The Sitka Assembly on Tuesday night (2-11-2014) approved an economic development loan of $350,000 to the Baranof Island Brewing Company. The brewery will use the money to invest in a more efficient grain mill, which it said will allow it to meet a demand for its beer that right now is outstripping its brewing capacity.
The brewing company also plans to launch a new line of canned beer. As of now, the brewery distributes most of its beer in 22-oz bottles. Brewery owners Rick and Suzan Armstrong said that cans are cheaper to ship into and out of Sitka, more environmentally friendly, and have a longer shelf-life – and contrary to what you may have thought, Rick Armstrong said, they don’t change the taste.
“You can’t taste a flavor difference in the can. What you can taste is the aluminum lid of the can. So if you’re a true beer nerd you should pour it into a glass before you drink it,” Armstrong said, to laughter.
It is the brewing company’s third loan from the fund since the brewery was founded in 2009. The Southeast Alaska Economic Development Revolving Loan Fund, also called the Stevens Fund, was created to support projects that diversify the local economy, and provide employment outside the timber industry. The brewery currently has six full-time and five part-time employees. It estimates the expansion will allow it to hire two more full-time employees.
During the meeting, the assembly also heard from Sitka Representative Jonathan Kreiss-Tomkins, who called in from Juneau with this report:
“In short,” he said. “The state is going broke.”
Kreiss-Tomkins said that the state has seen a dramatic shift in the past few years from budget surplus to budget deficit – one that is particularly evident in the capital fund, which pays for major infrastructure projects.
“Three years ago, the legislature was writing almost $2-billion in capital projects into the budget,” Kreiss-Tomkins said. “Two years ago, that number went down to $1.1-billion, and then last year that number’s now at $400-million. And this year it’s probably going to be even less than that, I would guess in the $300-million range.”
That’s a reality that hit Sitka this year: the city had hoped the state would chip in about $18.5-million to finish the Blue Lake hydro project, but that’s looking increasingly unlikely. The city is now applying for a low-cost loan from the Alaska Energy Authority to cover that final $18.5-million – but even the loan requires approval in both houses of the Alaska legislature.

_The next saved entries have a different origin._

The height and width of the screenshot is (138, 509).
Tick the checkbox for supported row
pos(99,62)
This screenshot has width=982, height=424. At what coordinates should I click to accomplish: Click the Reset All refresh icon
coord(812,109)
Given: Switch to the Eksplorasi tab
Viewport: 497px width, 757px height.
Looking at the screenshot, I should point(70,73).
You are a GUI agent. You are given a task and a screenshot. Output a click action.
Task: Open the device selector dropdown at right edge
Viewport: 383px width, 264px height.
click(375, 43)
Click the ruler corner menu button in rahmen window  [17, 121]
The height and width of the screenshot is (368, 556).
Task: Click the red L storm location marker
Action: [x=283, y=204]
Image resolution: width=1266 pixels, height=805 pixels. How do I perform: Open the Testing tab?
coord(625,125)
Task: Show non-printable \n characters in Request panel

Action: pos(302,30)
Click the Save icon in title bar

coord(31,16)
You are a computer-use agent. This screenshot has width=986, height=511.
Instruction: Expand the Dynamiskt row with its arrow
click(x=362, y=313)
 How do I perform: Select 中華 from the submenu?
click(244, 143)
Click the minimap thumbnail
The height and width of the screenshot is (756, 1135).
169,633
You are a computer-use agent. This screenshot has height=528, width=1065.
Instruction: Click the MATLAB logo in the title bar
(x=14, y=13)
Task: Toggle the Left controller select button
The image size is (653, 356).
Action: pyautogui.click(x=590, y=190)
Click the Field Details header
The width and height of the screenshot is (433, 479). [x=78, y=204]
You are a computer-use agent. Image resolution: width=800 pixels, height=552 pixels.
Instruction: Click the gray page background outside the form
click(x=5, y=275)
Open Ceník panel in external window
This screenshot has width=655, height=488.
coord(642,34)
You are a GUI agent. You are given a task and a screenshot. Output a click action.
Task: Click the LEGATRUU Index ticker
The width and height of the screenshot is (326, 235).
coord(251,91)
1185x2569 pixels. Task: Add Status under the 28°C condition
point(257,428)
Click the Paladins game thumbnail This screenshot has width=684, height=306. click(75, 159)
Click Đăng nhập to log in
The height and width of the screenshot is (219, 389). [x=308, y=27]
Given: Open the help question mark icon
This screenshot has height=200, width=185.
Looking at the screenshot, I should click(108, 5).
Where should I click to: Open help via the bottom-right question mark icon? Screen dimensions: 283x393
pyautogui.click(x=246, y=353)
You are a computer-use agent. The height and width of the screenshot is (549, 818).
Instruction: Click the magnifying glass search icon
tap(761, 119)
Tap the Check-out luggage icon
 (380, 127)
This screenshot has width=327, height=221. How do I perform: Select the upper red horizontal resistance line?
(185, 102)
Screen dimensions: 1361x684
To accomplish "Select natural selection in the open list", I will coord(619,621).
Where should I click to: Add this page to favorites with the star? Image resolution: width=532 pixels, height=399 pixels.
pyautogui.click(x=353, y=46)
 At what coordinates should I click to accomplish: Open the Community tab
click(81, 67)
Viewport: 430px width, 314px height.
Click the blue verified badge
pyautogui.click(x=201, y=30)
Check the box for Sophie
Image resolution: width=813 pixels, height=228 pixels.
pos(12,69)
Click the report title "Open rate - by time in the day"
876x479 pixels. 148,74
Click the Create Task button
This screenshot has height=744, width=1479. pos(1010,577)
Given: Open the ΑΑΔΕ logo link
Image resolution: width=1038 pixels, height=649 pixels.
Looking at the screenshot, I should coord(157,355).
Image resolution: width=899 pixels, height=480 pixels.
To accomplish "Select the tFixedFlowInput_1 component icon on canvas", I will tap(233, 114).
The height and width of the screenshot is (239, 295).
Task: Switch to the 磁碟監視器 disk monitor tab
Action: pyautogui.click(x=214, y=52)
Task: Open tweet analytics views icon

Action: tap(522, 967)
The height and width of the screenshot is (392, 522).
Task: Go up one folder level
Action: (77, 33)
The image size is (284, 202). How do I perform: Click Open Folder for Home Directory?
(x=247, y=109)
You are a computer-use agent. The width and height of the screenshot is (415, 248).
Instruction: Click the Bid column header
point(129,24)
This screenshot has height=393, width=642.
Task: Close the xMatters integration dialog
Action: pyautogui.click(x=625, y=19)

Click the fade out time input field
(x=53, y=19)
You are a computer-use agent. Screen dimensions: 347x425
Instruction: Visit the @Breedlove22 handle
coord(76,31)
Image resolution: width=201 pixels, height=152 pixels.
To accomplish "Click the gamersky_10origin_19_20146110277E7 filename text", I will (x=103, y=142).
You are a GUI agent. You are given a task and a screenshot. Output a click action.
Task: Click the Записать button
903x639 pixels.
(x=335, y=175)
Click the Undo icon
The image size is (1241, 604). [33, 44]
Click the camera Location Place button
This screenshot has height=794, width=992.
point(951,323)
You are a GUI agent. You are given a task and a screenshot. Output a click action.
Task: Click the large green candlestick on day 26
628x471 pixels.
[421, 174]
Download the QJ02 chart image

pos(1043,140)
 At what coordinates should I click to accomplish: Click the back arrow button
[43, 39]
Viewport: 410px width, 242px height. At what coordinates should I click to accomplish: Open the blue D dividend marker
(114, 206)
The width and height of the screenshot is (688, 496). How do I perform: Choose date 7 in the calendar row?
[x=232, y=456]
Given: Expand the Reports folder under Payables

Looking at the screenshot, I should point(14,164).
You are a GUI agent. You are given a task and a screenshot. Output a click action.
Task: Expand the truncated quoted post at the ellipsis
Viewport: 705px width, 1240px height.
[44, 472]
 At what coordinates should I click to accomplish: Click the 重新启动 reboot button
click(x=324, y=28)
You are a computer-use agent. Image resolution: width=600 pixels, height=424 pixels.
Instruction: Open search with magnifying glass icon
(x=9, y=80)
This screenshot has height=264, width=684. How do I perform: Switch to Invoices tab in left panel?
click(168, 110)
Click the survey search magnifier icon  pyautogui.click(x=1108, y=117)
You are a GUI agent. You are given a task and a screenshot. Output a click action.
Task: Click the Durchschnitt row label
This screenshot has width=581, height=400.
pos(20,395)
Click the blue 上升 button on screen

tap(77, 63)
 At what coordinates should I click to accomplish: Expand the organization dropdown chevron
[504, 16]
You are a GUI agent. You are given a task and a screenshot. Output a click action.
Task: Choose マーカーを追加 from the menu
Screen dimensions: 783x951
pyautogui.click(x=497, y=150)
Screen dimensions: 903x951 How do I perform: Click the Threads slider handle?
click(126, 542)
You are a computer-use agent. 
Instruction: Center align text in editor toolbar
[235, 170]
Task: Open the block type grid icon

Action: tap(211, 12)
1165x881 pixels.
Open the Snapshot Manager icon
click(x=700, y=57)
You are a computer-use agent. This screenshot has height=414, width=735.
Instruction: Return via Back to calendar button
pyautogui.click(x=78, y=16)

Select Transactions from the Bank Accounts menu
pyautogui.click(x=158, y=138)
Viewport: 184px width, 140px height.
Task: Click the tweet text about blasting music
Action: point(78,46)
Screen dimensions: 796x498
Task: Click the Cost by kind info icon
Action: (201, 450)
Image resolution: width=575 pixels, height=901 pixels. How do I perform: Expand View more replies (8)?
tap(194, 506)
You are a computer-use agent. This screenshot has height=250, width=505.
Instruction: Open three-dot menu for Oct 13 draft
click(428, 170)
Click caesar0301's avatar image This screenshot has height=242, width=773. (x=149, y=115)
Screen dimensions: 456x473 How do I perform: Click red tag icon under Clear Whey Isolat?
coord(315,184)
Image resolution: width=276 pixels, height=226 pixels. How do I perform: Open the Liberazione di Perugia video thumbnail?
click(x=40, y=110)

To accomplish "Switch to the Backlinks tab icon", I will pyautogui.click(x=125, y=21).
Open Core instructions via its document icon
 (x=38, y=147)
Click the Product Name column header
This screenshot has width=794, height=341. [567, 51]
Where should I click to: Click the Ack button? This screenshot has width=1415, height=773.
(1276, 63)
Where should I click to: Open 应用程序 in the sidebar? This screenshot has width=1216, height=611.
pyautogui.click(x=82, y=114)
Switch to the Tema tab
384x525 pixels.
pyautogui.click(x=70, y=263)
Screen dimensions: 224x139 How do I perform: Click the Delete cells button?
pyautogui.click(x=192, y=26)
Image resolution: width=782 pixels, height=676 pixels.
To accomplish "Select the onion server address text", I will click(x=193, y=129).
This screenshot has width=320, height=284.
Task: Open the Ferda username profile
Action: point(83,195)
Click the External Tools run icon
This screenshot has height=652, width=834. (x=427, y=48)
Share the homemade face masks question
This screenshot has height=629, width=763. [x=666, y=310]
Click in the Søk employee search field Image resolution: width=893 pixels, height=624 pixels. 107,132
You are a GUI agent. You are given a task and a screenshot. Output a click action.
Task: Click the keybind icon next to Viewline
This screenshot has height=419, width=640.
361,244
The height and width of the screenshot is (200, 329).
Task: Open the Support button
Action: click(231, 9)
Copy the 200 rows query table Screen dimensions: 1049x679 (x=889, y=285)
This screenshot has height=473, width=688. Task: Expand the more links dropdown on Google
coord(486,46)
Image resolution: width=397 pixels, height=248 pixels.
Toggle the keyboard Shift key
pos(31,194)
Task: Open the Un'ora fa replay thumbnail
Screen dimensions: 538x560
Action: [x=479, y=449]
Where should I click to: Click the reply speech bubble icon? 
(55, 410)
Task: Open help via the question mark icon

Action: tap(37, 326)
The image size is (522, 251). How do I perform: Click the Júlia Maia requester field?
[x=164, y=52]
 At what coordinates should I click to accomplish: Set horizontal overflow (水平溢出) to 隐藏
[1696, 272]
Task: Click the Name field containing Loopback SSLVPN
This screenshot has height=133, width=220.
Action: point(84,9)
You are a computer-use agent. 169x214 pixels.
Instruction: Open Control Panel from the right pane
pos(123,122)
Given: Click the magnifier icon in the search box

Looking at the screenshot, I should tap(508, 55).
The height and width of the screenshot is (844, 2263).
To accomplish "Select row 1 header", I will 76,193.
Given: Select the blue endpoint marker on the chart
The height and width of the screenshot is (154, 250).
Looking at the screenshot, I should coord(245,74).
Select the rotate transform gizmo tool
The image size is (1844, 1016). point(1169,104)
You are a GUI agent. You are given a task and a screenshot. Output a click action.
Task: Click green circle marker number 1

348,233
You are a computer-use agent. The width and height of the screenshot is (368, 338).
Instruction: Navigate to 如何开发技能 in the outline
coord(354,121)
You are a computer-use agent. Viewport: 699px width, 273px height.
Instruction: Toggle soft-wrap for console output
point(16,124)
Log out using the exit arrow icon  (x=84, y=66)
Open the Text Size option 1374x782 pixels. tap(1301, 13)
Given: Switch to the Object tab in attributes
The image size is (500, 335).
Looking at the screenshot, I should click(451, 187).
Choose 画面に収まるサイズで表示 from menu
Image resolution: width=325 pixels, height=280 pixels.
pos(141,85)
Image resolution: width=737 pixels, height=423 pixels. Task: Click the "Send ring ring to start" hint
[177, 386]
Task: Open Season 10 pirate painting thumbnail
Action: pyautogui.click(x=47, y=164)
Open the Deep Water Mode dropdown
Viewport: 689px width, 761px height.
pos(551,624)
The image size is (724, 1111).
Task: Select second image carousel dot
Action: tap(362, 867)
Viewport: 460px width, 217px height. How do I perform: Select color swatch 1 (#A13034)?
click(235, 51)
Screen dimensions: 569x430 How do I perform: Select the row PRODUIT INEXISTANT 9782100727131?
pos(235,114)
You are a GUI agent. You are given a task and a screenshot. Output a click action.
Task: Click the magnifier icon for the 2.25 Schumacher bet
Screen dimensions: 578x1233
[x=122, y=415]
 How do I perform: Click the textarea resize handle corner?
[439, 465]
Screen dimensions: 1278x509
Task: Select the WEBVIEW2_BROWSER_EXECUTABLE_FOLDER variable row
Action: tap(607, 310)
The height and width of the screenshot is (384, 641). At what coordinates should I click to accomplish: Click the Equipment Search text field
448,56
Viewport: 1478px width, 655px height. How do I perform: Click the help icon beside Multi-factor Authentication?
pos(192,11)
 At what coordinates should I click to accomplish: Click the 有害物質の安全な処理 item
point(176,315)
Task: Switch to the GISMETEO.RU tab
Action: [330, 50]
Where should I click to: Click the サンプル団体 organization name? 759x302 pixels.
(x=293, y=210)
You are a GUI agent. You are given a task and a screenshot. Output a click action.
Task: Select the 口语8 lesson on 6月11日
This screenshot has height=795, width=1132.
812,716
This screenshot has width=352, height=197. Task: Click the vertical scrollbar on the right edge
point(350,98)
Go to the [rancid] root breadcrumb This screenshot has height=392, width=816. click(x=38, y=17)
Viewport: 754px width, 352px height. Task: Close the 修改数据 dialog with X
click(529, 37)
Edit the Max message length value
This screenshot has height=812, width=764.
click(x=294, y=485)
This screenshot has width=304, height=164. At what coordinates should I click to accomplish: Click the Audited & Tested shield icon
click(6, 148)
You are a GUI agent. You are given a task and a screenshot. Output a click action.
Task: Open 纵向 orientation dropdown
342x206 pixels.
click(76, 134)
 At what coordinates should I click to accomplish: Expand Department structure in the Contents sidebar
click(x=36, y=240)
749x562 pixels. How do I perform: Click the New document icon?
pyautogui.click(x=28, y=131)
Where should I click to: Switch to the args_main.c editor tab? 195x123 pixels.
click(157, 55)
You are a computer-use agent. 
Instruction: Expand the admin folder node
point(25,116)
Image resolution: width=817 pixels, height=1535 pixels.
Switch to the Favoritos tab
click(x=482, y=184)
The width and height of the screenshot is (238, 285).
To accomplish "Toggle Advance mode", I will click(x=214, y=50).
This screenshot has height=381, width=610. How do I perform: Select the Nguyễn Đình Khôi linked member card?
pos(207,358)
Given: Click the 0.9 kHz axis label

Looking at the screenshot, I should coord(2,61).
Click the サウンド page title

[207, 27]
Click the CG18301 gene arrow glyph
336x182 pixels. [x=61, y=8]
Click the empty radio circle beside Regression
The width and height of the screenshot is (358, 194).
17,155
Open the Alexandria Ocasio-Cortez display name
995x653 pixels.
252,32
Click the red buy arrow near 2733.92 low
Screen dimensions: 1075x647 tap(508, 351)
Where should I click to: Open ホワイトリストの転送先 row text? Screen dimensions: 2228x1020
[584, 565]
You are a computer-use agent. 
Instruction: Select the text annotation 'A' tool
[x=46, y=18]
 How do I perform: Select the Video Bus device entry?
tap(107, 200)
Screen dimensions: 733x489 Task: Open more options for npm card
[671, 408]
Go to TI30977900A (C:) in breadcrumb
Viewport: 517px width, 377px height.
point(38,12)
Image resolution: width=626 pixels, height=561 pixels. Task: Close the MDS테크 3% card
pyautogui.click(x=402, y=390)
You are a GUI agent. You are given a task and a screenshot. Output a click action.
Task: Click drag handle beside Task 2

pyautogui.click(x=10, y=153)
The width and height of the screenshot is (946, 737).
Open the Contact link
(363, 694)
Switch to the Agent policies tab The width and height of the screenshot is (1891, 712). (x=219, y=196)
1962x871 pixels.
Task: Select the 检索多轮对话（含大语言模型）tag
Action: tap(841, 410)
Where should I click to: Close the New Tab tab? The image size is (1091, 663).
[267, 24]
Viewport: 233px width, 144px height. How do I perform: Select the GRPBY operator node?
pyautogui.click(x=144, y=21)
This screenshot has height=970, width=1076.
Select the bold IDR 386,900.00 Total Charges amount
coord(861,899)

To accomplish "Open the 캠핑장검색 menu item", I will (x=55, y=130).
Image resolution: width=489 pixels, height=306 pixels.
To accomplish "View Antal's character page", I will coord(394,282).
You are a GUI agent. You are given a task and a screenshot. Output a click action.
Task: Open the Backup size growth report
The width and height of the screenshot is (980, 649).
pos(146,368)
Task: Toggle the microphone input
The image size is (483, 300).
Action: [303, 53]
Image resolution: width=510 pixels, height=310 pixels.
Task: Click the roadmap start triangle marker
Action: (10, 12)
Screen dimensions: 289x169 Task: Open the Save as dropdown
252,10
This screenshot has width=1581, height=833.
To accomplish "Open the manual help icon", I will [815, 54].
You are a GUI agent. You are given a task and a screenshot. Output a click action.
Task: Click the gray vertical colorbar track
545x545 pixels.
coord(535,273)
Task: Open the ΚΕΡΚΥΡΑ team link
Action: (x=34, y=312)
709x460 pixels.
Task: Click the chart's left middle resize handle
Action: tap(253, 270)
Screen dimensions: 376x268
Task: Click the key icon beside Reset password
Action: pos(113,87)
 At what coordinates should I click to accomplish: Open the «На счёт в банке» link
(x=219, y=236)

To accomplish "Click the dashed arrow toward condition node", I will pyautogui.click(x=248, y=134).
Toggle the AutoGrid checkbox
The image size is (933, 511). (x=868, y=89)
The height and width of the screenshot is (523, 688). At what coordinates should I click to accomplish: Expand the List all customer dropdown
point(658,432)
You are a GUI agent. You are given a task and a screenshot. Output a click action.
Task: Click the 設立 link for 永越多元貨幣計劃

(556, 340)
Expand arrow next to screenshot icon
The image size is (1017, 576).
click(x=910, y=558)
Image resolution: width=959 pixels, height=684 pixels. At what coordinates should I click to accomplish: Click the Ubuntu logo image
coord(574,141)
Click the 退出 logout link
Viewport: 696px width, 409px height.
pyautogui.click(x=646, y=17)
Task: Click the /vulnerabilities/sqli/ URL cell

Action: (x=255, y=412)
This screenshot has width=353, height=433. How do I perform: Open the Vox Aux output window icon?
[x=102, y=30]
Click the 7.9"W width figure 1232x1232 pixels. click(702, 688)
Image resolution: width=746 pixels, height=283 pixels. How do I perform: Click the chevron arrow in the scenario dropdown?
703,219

To that end, a delegation from Sitka, including Mayor Mim McConnell and City Administrator Mark Gorman, will be in Juneau tomorrow (2-13-2014) for a marathon round of meetings, to discuss the Blue Lake expansion with legislators, the governor’s office, and perhaps the governor himself.
The assembly also heard a report from Gorman, who had accompanied the McGraws, owners of the Old Sitka Dock, on visits to several cruise ship companies this month.
“Sitka is clearly seen as a different port to the cruise ship industry,” Gorman said. “The descriptors of ‘authentic’ and ‘real’ were used by seven cruise ship companies we visited, and I think, in there lies an opportunity for branding…They talked about the marquee ports – Juneau, Ketchikan, and Skagway – and said, ‘Sitka is not one of those, and our guests, our passengers, always come back and say, we love Sitka for being a real community.’ So I think we need to capitalize on that.”
The Assembly also passed on final reading an ordinance encouraging city agencies to purchase goods and services locally.
The Sitka Assembly on Tuesday night authorized the city to spend up to $250,000 to develop a new solid waste management plan.
The vote marks the start of a total reexamination of how Sitka deals with its trash.
The city plans to hire the firm CB&I (Shaw Environmental, Inc., a Chicago Bridge and Iron Company) to draw up the plan.
City Administrator Mark Gorman spoke for many in the room when he said he initially had “sticker shock” at the cost. Two hundred and fifty thousand dollars is a lot, he said.
“We’ve received some comments from the public,” Gorman said. “Saying, a quarter of a million dollars, what is this buying us?”
What it’s buying is a top-to-bottom assessment of how Sitka handles its waste now, what it could do differently in the future, and how much it all might cost. The study will cover everything from trash and recycling to composting and bear problems. The city last created a waste management plan in the 1990s, Gorman said, and it’s about time it was updated.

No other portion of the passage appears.